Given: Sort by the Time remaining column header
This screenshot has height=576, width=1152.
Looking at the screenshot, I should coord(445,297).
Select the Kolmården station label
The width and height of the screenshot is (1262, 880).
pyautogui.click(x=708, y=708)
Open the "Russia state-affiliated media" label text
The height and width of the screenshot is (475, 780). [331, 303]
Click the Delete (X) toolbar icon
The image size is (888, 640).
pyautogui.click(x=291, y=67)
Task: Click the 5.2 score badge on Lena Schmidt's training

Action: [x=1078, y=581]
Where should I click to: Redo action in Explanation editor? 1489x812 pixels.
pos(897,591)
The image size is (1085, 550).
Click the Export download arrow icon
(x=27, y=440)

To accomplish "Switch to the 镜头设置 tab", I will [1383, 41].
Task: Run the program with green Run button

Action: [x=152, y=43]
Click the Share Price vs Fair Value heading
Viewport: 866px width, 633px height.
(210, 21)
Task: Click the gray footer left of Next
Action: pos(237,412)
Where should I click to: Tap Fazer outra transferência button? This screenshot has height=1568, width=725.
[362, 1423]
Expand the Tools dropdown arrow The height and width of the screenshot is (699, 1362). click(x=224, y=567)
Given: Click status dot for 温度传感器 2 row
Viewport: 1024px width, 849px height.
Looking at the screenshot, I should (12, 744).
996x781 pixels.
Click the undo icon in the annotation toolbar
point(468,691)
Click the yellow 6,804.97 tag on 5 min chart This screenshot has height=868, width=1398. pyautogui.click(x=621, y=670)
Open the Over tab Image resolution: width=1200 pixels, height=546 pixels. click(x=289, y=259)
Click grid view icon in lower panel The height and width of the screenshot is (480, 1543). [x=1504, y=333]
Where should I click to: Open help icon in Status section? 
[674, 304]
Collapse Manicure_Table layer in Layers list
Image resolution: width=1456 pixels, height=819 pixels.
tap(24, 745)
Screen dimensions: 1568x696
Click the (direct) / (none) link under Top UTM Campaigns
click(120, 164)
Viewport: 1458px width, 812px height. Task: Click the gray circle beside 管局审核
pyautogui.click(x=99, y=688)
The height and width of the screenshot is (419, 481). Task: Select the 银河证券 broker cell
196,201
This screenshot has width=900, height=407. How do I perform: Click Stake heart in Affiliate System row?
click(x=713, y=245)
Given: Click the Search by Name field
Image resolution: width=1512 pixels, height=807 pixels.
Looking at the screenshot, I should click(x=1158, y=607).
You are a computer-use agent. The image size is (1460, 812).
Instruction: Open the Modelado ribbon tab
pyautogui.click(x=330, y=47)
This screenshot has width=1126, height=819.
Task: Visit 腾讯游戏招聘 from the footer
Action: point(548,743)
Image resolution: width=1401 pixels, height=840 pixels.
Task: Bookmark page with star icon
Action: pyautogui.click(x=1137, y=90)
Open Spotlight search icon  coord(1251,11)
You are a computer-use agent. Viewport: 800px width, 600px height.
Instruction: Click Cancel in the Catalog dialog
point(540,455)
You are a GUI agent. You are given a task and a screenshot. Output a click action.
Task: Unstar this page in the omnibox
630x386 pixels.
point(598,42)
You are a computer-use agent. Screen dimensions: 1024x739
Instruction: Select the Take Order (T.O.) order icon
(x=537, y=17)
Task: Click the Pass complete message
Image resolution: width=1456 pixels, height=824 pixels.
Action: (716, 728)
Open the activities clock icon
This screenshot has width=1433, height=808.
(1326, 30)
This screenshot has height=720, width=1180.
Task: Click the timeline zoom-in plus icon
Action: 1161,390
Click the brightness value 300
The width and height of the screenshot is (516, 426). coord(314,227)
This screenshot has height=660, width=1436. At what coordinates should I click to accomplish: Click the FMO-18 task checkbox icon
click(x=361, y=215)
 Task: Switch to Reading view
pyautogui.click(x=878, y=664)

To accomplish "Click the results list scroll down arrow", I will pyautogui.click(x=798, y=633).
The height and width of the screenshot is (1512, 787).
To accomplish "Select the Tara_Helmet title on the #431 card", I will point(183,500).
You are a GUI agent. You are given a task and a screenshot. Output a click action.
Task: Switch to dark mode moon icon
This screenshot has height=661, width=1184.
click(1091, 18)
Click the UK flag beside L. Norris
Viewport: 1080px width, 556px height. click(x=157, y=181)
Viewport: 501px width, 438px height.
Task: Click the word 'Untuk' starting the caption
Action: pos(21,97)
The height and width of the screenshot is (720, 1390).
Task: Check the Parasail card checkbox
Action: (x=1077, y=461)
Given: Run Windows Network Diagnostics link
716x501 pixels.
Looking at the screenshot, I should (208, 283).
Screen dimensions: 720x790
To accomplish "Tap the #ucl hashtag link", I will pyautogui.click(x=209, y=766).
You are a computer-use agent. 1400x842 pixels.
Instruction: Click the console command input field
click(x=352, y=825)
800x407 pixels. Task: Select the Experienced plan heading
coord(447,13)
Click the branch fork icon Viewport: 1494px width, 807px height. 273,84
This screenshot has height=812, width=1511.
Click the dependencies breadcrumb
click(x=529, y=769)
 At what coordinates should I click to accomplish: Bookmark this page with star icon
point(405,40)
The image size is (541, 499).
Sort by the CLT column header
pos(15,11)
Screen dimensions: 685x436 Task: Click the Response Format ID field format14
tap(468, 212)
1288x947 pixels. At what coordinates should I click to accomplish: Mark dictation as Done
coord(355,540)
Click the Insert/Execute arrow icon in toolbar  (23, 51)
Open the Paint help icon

:: Required task ::
Rewrite the lines between the one holding "Open the Over" and the one holding "Click grid view", inclusive, replacing "grid view icon" with "list view icon" and leaving everything else unchanged.

:: Problem solution ::
Open the Over tab Image resolution: width=1200 pixels, height=546 pixels. click(x=289, y=259)
Click list view icon in lower panel The height and width of the screenshot is (480, 1543). [x=1504, y=333]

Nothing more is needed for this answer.